Barf, rassure toi, c'est le cas de la plupart des spectateurs de cinéma : beaucoup vont voir "le dernier film de Tom Cruise" sans tellement se soucier de qui est aux commandes.

Ce qui est d'ailleurs un peu normal, dans une certaine mesure. Le cinéma est un "art" populaire, qui appelle donc une culture de masse. De plus, il est évidemment plus facile pour le spectateur de s'identifier à un acteur, qu'il verra, qu'à un réalisateur, dont il ne connait le visage qu'une fois sur cent.

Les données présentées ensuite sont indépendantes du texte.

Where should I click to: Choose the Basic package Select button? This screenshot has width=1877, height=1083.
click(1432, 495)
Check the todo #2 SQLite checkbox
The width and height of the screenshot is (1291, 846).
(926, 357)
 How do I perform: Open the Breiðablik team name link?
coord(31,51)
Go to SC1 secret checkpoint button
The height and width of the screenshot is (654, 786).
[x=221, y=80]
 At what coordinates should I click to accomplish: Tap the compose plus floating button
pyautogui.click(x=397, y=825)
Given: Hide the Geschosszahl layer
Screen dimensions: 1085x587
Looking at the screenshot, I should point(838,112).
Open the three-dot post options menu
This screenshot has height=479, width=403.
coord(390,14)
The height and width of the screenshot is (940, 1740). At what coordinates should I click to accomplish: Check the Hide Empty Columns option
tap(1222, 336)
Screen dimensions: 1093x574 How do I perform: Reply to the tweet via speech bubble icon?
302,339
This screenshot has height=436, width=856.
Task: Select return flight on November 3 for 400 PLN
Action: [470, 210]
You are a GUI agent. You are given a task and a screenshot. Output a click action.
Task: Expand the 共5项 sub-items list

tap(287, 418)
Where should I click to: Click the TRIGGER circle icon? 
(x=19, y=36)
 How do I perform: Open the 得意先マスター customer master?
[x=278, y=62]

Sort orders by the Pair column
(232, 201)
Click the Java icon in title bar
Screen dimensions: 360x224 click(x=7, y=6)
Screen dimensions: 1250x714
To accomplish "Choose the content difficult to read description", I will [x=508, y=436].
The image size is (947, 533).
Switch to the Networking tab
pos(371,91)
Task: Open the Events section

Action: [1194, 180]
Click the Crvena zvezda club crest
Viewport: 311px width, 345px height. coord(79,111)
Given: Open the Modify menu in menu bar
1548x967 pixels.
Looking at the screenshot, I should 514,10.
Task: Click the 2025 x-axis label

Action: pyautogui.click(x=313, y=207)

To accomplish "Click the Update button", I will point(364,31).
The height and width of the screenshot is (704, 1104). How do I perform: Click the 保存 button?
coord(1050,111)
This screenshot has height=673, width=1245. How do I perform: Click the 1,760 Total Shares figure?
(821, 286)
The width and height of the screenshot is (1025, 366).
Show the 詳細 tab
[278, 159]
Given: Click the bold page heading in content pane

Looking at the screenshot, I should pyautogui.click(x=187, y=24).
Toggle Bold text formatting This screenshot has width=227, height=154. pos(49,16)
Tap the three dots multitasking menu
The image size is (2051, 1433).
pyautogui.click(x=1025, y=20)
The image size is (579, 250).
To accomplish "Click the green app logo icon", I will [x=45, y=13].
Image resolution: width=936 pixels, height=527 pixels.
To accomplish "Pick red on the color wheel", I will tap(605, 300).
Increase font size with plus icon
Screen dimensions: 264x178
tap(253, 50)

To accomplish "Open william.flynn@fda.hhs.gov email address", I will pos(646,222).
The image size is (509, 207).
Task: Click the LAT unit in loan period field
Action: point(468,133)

Vous me direz : quid du livre, qui est lui aussi un art populaire (dans une certaine mesure) ? L'avantage du livre sur le film est simple : la seule star d'un livre, c'est son auteur, là où le cinéma multiplie les célébrités, afin d'assurer au film une certaine pérénité. Comme je le disais, on va voir le dernier Tom Hanks, le dernier Brad Pitt, mais on va lire le dernier Harlan Coben ou le dernier Bernard Werber... Difficile de lire le dernier "Phileas Fogg" Wink

Quand aux "films que l'on n'a pas vus", c'est très simple, il suffit de regarder attentivement une bande annonce, et d'en tirer des conclusions hâtives. Enfin, il faut avoir un certain aplomb en affirmant "ouais pffff ce film est nul" ou encore "c'est le film de l'année".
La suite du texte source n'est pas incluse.